I think this last is chiefly a problem for us game designers. We need to find ways to design our games that allow people to step back and take a break. Don’t create a setup where everyone is always on. (Or maybe do, but then make it a one-shot and/or encourage breaks.) You can do this by not having a fixed requirement on who is involved in a scene, so that those with the energy pick it up and get involved, while those who are tired spectate; or you can do it by having a fixed requirement by making sure that it rotates around, leaving everyone with quiet periods they can just watch and listen. Again, in Flotsam I’m trying to design a system that lets people switch in and out in a fairly flexible way, choosing how actively they want to be involved – we’ll see how well it works in practice.

Final thoughts

I’ll just finish off by saying that a lot of these problems can be solved on a group-by-group basis through a culture of listening, give and take, common ideas about what’s fun and so forth. Some groups may be so good at this that these problems don’t even arise. That’s great – but not every group has this, and it can be challenging to develop such a culture. As a game designer I want to help everyone to get a good experience from my games by providing tools which reduce these problems regardless of what group they’re in.

Ok! That was long. I’d love to hear about other people’s experiences or approaches to cracking some of these problems. Please do give your views in comments.

 

[1] “GMless” is sometimes replaced by the word “GMful”, which I believe to be interchangeable with “GMless”, and merely a way of emphasising that in a GMless game, everyone gets to be GM. I have also seen “GMful” used to mean a game where the GM role exists but different people occupy it at different times.

[2] As far as I’m concerned, any game that doesn’t have a single person who has primary responsibility for describing the world, playing the bulk of the characters (except for the “player characters”) and generating any adversity required for the game, is at least partly GMless.
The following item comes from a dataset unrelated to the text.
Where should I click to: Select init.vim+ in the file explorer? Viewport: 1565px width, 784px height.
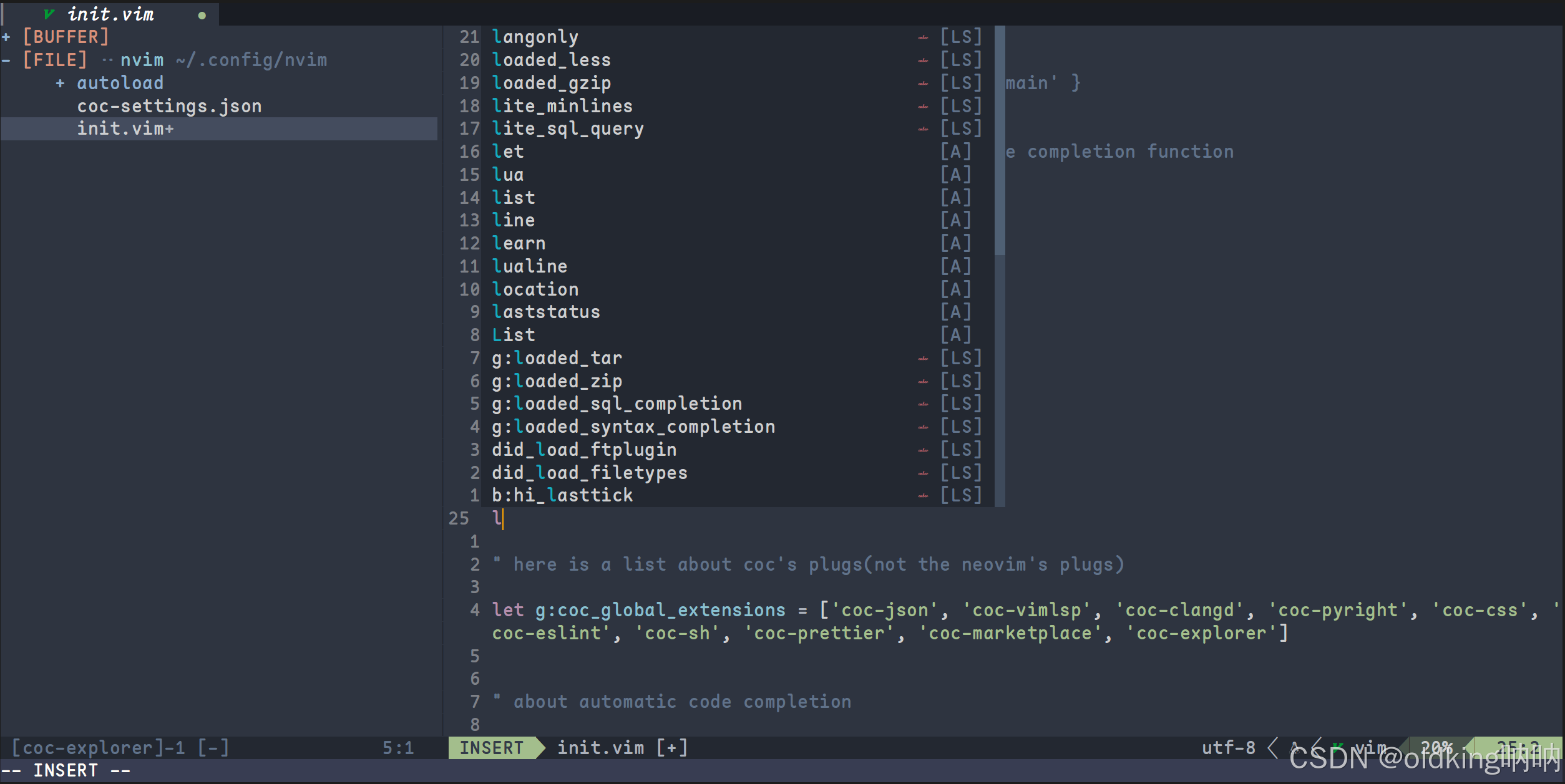coord(125,128)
Sometimes that’s because the role exists but rotates, sometimes it’s broken down or structured and handed out amongst the group, sometimes it simply doesn’t exist.

[3] Games like FATE have mechanics that give me temporary ability to narrate stuff outside my character, PBTA games usually include a bit of co-authorship for the world in the form of question-asking, and arguably most GM’d games at least give you some creative input on stuff outside your character such as key NPCs connected to them.
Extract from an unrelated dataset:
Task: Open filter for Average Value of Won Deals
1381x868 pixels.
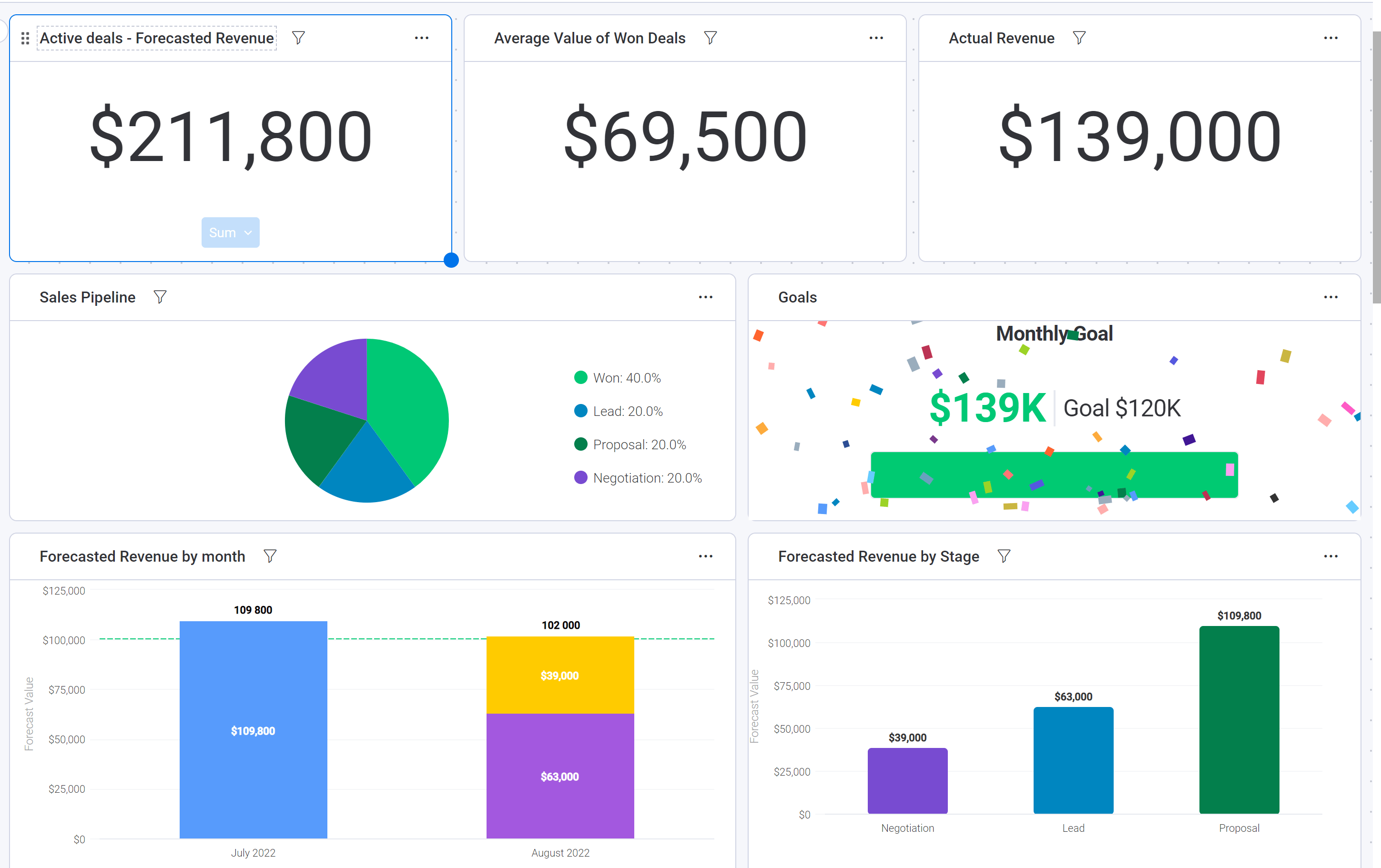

[4] GM burnout being a good example – though that is also caused by the pressure that a highly GM-led gaming approach tends to heap on the GM.

[5] There’s a whole set of ways in GM’d gaming where you can create stuff that literally never interacts with anyone else. The secret backstory nobody ever finds out about. The mega-plot that nobody knew was happening. Even the notorious cases where the plot is a railroad, with the players forming a passive audience to it. I’m not going to say this can’t happen in GMless gaming, but the whole setup makes it pretty obvious to all concerned that if you didn’t say it out loud, it hasn’t happened yet, so secret plot and backstories could get nixed by someone else any time; and railroading is essentially impossible. Good!

[6] These same tools are useful for ensuring a consistent genre and tone as well – which can potentially be a problem, but in my experience much easier to solve.

[7] I put “story” in quotes there because I don’t buy into the often-promulgated idea that GMless games mean everyone just focuses on the story and everything else is secondary. This is not how I play GMless games at all! It is true that I sometimes take individual decisions differently “for the good of the story” but it’s very much not the main approach. I dedicate myself to the fictional situation and push it forward, while actively trying to get my contributions to engage with what others are doing, and I don’t particularly worry about “is this making a good story”. For me, story is something that doesn’t happen in any given decision or moment, and it’s something that one only really needs to pay attention to when things are going wrong.